**Exercise instructions**
Please rewrite the material below, swapping "Bookmarks" for "Tools" and leaving everything else as it is.

**Data section**
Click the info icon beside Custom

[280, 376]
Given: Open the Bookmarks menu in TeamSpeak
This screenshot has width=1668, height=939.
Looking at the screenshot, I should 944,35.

**Solution**
Click the info icon beside Custom

[280, 376]
Given: Open the Tools menu in TeamSpeak
This screenshot has width=1668, height=939.
Looking at the screenshot, I should 944,35.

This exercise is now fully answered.